LES APPRÊTS DE VOYAGE


Le roi était avec toute la cour de retour à Versailles, où de nouvelles acclamations, de nouvelles fêtes l’attendaient. Tant qu’une lueur d’espérance avait soutenu madame de Châteauroux, l’idée de vivre loin de Paris ne lui était point venue ; mais alors ce séjour lui devint chaque instant plus insupportable, et le peu d’amis qui lui restaient l’engagèrent à s’en éloigner ; car il était facile de prévoir qu’elle succomberait bientôt à la triste vie qu’elle y menait.
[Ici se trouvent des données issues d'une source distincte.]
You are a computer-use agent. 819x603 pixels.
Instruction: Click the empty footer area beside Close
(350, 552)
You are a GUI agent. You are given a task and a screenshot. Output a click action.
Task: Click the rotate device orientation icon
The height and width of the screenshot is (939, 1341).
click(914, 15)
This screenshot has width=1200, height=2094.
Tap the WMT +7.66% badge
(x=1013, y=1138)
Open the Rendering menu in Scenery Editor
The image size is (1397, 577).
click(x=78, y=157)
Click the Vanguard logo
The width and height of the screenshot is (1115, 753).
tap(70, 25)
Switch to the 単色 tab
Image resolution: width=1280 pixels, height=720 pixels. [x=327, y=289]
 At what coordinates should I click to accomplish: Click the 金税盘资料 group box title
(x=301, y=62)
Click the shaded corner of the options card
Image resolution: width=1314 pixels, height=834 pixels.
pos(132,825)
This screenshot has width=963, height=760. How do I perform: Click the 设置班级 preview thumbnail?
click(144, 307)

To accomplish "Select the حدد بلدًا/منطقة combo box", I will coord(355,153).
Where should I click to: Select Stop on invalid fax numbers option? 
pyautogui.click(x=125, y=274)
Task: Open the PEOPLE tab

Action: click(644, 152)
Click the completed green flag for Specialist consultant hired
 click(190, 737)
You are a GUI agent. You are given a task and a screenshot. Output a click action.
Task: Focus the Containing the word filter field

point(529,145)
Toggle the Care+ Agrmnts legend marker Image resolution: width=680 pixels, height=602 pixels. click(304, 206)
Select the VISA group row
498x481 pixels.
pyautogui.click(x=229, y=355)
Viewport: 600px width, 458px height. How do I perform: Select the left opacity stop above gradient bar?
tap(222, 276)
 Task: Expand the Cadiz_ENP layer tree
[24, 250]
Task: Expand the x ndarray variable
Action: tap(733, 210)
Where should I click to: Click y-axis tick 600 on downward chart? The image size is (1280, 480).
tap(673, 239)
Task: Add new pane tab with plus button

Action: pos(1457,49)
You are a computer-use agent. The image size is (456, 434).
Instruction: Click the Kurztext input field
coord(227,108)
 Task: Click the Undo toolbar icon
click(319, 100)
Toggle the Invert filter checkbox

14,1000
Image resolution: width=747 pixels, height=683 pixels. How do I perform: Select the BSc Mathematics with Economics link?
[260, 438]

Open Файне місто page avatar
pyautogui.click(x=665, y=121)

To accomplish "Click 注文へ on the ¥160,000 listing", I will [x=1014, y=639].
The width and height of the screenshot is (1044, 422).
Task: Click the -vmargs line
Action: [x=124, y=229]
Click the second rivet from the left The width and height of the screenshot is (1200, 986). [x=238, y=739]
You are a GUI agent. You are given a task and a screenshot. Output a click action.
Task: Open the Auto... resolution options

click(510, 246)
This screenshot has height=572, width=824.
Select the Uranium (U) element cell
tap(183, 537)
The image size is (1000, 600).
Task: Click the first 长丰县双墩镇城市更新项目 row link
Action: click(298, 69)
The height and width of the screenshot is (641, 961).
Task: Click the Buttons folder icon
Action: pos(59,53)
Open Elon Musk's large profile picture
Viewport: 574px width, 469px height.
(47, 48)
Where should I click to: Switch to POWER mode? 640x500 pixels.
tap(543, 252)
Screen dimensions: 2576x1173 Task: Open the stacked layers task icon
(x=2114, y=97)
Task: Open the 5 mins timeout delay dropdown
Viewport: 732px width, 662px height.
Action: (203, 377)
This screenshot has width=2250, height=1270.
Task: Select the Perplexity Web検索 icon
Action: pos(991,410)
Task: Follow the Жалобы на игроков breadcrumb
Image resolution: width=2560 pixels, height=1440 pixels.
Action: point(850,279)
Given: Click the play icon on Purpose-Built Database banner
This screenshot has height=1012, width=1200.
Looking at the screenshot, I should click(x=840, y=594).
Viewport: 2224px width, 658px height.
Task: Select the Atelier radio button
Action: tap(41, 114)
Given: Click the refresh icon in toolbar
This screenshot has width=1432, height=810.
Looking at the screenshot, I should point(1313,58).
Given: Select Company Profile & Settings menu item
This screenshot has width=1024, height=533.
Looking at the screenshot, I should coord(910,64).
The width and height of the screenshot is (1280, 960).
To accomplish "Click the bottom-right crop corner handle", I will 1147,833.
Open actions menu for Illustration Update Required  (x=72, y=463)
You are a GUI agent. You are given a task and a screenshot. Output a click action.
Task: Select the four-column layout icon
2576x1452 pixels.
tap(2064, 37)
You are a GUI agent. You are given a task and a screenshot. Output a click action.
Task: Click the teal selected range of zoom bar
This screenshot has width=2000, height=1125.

Madame de Lauraguais et le chevalier de Mailly lui conseillaient un voyage, en Italie ; M. Duverney voulait qu’elle s’établit au château de Plaisance, le duc d’Aven seul insistait pour qu’elle restât à Paris, tant il redoutait pour elle de nouvelles insultes.

— Ah ! si je ne l’aimais plus, pensait-elle, je trouverais facilement un asile contre la méchanceté et l’injustice du monde ; mais mon cœur, encore tout à lui, n’est pas digne d’être offert à Dieu. Cependant je veux me rapprocher de ces bienheureuses dont aucune passion ne trouble l’existence. La vue de leur bonheur, de cette douce paix de l’âme que je goûtais avant d’être à lui, calmera mes tortures : oui, je partirai demain, j’irai chez les dames de Sainte-Marie, à N… ; l’abbesse m’a élevée, elle sait que je n’étais pas née pour la honte ; elle a toute l’indulgence de la vertu, elle ne me repoussera point… j’aurai sa pitié, car, pour sa bénédiction, je n’y prétends pas… oui, je partirai…

En prenant cette décision, madame de Châteauroux cédait moins à l’espoir de se convertir qu’au désir généreux de rendre ses amis plus libres ; elle savait que les longs malheurs fatiguent la constance des plus zélés, et que le soin d’accorder ce qu’on doit à la disgrâce avec le désir de rester en faveur demande une préoccupation de tous les instants dont l’esprit se lasse bientôt. C’était pour que madame de Lauraguais pût recouvrer sa place à la cour, pour que MM. D’Ayen et Duverney y conservassent les leurs, qu’elle s’exilait volontairement du monde.

Mademoiselle Hébert n’avait pu recevoir l’ordre de tout préparer secrètement pour s’éloigner à jamais du voisinage de la cour, sans fondre en larmes. Sa maîtresse ne lui avait pas fait l’injure de croire qu’elle pût la laisser partir seule, et ce n’est pas sur elle que cette excellente fille pleurait ; mais aller ainsi s’enterrer dans un cloître, sans vocation, sans espoir de repos ! c’était la fin de tout pour sa jeune maîtresse : et l’on sait à quel point le malheur avait redoublé son attachement pour madame de Châteauroux.

Les malheureux sont comme les malades, chaque mouvement les blesse ; l’idée de ce départ mettait le comble à la tristesse de madame de Châteauroux ; elle voulait profiter, pour s’éloigner de Paris, de la nécessité où était madame de Lauraguais d’habiter encore quelques jours l’hôtel de Brancas ; car elle ne se sentait pas la force de dire adieu à sa sœur.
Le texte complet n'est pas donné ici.